> [Instruction]
Rewrite the part of the records that opens with the line containing "Click the Poznań" and closes with the line containing "will [94, 55].", changing "magnifier" to "magnifying glass" and leaving everything else as it is.

── Material for the task ──

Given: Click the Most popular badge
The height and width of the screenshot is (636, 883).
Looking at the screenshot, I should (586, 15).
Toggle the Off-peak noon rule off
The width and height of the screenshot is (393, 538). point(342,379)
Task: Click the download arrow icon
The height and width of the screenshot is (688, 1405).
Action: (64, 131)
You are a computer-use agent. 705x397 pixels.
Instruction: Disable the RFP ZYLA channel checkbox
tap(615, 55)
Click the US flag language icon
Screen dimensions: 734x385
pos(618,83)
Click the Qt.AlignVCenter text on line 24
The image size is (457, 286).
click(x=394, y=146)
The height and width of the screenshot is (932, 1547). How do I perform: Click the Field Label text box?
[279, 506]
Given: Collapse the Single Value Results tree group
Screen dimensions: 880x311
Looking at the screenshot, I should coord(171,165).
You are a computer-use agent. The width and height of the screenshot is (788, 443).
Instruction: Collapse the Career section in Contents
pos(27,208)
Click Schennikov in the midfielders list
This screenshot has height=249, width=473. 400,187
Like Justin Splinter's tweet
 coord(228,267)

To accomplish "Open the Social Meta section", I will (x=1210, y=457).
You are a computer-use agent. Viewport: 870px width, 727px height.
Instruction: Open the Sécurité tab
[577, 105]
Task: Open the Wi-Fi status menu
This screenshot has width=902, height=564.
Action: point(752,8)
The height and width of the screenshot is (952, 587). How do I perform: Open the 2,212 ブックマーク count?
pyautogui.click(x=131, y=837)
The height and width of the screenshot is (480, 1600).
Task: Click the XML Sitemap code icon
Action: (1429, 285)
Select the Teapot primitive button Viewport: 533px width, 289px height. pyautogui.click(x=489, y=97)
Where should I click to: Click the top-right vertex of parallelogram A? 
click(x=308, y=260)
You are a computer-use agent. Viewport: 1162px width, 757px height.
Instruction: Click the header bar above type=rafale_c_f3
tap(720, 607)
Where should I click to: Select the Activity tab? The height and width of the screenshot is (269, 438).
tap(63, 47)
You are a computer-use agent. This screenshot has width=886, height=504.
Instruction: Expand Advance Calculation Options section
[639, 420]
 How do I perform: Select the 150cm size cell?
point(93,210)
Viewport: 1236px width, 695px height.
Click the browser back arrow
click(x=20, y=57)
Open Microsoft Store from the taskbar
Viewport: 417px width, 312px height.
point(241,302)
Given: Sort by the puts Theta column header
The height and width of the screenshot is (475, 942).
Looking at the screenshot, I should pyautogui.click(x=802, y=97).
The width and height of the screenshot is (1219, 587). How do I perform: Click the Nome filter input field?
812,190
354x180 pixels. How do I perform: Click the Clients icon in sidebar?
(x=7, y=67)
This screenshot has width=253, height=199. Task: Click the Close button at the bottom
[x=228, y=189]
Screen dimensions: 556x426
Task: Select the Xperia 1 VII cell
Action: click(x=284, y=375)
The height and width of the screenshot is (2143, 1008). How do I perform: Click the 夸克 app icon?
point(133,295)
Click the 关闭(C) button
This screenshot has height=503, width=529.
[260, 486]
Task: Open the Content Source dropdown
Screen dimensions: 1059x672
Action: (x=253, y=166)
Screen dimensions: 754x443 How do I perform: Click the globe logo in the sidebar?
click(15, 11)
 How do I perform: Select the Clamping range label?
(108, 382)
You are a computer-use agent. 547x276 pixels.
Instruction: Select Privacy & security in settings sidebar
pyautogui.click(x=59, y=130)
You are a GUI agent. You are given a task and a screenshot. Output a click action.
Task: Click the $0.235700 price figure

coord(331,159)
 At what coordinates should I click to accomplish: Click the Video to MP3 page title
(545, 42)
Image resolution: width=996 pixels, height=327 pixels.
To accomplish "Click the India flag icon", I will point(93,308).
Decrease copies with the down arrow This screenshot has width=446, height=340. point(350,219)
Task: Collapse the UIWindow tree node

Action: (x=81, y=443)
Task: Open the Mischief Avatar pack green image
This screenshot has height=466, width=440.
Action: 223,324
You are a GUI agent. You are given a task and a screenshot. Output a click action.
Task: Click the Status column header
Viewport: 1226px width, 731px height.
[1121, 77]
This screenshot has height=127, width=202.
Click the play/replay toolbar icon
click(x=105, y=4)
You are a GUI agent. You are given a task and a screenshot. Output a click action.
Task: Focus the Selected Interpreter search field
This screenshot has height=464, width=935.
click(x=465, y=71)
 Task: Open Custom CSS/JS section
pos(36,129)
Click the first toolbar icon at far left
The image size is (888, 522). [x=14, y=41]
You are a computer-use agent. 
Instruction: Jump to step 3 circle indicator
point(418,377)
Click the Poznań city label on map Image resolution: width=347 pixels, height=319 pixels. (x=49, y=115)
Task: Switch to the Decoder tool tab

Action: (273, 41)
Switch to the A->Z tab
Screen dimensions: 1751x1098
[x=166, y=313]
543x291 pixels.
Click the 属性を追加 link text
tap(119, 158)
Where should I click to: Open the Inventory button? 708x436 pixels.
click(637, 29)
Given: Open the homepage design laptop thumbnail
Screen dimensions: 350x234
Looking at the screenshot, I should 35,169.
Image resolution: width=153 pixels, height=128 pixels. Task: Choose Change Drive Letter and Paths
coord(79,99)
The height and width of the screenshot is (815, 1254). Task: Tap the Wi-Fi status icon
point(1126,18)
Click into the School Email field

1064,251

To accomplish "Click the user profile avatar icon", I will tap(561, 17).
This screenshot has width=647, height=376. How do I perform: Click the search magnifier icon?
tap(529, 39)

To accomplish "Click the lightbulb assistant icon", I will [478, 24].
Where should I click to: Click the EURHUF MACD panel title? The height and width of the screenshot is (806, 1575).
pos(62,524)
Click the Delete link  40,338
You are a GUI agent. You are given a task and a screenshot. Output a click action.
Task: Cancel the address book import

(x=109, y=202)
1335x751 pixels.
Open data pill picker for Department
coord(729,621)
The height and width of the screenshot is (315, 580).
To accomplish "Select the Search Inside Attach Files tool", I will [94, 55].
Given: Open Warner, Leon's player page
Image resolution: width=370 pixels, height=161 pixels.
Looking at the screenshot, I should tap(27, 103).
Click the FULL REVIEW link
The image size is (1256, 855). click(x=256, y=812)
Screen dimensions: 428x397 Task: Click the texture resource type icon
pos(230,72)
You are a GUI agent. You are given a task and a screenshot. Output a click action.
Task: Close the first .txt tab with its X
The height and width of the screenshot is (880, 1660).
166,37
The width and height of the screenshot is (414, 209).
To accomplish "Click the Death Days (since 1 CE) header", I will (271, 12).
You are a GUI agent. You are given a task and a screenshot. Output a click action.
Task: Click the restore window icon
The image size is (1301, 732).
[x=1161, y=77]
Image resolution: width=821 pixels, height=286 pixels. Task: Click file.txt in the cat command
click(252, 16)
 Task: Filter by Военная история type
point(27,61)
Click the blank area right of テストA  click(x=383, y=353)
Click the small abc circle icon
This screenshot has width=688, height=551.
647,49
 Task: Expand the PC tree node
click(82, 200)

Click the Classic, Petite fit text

───

> [Finished task]
Click the Poznań city label on map Image resolution: width=347 pixels, height=319 pixels. (x=49, y=115)
Task: Switch to the Decoder tool tab

Action: (273, 41)
Switch to the A->Z tab
Screen dimensions: 1751x1098
[x=166, y=313]
543x291 pixels.
Click the 属性を追加 link text
tap(119, 158)
Where should I click to: Open the Inventory button? 708x436 pixels.
click(637, 29)
Given: Open the homepage design laptop thumbnail
Screen dimensions: 350x234
Looking at the screenshot, I should 35,169.
Image resolution: width=153 pixels, height=128 pixels. Task: Choose Change Drive Letter and Paths
coord(79,99)
The height and width of the screenshot is (815, 1254). Task: Tap the Wi-Fi status icon
point(1126,18)
Click into the School Email field

1064,251

To accomplish "Click the user profile avatar icon", I will tap(561, 17).
This screenshot has width=647, height=376. How do I perform: Click the search magnifying glass icon?
tap(529, 39)

To accomplish "Click the lightbulb assistant icon", I will [478, 24].
Where should I click to: Click the EURHUF MACD panel title? The height and width of the screenshot is (806, 1575).
pos(62,524)
Click the Delete link  40,338
You are a GUI agent. You are given a task and a screenshot. Output a click action.
Task: Cancel the address book import

(x=109, y=202)
1335x751 pixels.
Open data pill picker for Department
coord(729,621)
The height and width of the screenshot is (315, 580).
To accomplish "Select the Search Inside Attach Files tool", I will [94, 55].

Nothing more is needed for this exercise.